Entries taken from a collection:
════════════════════

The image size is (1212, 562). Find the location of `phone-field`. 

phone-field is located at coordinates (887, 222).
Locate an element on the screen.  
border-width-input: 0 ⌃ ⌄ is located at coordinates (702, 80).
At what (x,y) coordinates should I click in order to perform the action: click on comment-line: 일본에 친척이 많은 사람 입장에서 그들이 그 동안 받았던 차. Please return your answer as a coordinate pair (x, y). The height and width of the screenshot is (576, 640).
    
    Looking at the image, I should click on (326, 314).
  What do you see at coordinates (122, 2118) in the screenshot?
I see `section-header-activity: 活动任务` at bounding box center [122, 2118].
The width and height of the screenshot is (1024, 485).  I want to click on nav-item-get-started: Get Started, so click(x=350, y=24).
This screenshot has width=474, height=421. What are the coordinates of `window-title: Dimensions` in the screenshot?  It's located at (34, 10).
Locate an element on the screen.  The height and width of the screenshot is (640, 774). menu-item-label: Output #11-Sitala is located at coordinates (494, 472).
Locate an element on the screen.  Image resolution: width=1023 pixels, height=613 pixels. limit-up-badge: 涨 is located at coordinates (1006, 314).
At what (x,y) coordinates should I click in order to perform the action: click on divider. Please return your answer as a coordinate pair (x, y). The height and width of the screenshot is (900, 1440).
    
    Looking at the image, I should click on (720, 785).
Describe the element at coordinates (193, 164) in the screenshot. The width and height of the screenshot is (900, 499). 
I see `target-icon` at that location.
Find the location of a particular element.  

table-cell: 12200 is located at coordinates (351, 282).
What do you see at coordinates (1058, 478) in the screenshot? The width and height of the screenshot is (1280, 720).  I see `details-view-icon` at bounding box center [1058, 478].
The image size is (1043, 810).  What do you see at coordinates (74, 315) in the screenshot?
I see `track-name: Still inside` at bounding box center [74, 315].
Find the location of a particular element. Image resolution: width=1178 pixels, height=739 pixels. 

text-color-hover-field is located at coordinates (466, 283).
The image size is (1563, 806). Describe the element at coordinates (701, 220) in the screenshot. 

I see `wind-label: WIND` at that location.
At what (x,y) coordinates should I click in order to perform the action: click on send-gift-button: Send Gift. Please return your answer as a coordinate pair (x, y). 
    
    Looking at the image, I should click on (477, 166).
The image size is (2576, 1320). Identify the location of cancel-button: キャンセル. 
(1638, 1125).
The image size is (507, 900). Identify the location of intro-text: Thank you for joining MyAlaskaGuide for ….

════════════════════

**Work task**
Update the rows above so that every "image size" becomes "canvas size", leaving everything else unchanged.

**Written reply**
The canvas size is (1212, 562). Find the location of `phone-field`. 

phone-field is located at coordinates (887, 222).
Locate an element on the screen.  
border-width-input: 0 ⌃ ⌄ is located at coordinates (702, 80).
At what (x,y) coordinates should I click in order to perform the action: click on comment-line: 일본에 친척이 많은 사람 입장에서 그들이 그 동안 받았던 차. Please return your answer as a coordinate pair (x, y). The height and width of the screenshot is (576, 640).
    
    Looking at the image, I should click on (326, 314).
  What do you see at coordinates (122, 2118) in the screenshot?
I see `section-header-activity: 活动任务` at bounding box center [122, 2118].
The width and height of the screenshot is (1024, 485).  I want to click on nav-item-get-started: Get Started, so click(x=350, y=24).
This screenshot has width=474, height=421. What are the coordinates of `window-title: Dimensions` in the screenshot?  It's located at (34, 10).
Locate an element on the screen.  The height and width of the screenshot is (640, 774). menu-item-label: Output #11-Sitala is located at coordinates (494, 472).
Locate an element on the screen.  Image resolution: width=1023 pixels, height=613 pixels. limit-up-badge: 涨 is located at coordinates (1006, 314).
At what (x,y) coordinates should I click in order to perform the action: click on divider. Please return your answer as a coordinate pair (x, y). The height and width of the screenshot is (900, 1440).
    
    Looking at the image, I should click on (720, 785).
Describe the element at coordinates (193, 164) in the screenshot. The width and height of the screenshot is (900, 499). 
I see `target-icon` at that location.
Find the location of a particular element.  

table-cell: 12200 is located at coordinates (351, 282).
What do you see at coordinates (1058, 478) in the screenshot? The width and height of the screenshot is (1280, 720).  I see `details-view-icon` at bounding box center [1058, 478].
The canvas size is (1043, 810).  What do you see at coordinates (74, 315) in the screenshot?
I see `track-name: Still inside` at bounding box center [74, 315].
Find the location of a particular element. Image resolution: width=1178 pixels, height=739 pixels. 

text-color-hover-field is located at coordinates (466, 283).
The canvas size is (1563, 806). Describe the element at coordinates (701, 220) in the screenshot. 

I see `wind-label: WIND` at that location.
At what (x,y) coordinates should I click in order to perform the action: click on send-gift-button: Send Gift. Please return your answer as a coordinate pair (x, y). 
    
    Looking at the image, I should click on (477, 166).
The canvas size is (2576, 1320). Identify the location of cancel-button: キャンセル. 
(1638, 1125).
The canvas size is (507, 900). Identify the location of intro-text: Thank you for joining MyAlaskaGuide for ….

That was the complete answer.